### Work task
Could you count the lines in the data that contain "Viewport"? Reply with the number only.
===============
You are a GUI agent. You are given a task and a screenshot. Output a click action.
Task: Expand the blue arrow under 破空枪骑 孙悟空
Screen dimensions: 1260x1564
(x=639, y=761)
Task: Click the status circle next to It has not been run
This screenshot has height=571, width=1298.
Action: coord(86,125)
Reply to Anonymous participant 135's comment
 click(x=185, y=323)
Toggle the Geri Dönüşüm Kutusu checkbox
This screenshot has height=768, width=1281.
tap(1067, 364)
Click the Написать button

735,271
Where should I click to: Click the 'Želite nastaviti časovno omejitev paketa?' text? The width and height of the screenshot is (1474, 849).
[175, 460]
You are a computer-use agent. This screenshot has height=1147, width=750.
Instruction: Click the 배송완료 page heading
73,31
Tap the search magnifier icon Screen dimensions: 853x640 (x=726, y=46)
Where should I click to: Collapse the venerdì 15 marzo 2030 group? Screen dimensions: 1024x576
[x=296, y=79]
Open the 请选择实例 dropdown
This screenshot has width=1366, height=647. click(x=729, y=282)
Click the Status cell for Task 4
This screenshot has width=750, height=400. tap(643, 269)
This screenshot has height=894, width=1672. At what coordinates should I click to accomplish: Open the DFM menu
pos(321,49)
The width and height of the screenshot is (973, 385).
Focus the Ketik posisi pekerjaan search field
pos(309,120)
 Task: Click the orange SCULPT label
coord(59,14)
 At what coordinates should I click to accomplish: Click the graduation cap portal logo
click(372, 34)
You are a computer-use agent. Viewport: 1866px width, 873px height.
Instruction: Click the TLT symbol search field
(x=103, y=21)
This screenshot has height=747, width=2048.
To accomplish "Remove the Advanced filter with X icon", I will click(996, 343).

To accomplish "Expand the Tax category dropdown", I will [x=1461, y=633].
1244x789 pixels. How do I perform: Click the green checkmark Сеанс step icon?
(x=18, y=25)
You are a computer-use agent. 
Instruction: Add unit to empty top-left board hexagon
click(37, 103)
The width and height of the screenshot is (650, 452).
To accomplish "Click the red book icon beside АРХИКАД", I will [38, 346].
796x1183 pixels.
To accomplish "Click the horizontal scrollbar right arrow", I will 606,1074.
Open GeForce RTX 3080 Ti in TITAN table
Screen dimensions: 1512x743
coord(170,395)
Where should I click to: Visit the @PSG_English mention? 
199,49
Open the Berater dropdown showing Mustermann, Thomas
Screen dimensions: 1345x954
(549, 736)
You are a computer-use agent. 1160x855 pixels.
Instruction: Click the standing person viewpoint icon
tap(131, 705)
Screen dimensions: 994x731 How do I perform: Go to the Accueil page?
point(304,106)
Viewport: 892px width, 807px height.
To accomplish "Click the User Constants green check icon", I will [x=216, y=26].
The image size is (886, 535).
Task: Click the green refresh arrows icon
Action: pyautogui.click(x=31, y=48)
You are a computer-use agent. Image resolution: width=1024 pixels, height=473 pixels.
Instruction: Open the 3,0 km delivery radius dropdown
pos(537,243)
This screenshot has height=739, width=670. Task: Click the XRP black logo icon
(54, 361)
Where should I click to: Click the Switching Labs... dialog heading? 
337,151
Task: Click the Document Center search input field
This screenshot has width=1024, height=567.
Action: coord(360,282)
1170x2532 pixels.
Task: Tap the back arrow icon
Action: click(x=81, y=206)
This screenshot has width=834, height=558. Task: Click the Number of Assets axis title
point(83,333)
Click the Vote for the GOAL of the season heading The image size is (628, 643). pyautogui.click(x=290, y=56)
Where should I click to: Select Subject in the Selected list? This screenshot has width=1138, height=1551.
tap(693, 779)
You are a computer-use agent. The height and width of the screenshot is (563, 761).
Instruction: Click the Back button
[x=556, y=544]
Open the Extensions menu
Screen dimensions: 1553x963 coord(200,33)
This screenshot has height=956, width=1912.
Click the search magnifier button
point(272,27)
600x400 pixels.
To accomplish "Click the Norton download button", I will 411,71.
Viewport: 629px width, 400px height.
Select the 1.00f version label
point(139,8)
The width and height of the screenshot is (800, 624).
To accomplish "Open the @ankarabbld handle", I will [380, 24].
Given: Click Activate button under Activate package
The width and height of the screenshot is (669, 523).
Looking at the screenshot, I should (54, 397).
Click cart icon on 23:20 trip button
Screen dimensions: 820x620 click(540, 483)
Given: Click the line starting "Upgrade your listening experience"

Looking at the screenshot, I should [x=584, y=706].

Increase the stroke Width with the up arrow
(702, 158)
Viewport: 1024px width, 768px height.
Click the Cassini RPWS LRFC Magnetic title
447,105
===============
### Reply to the task
4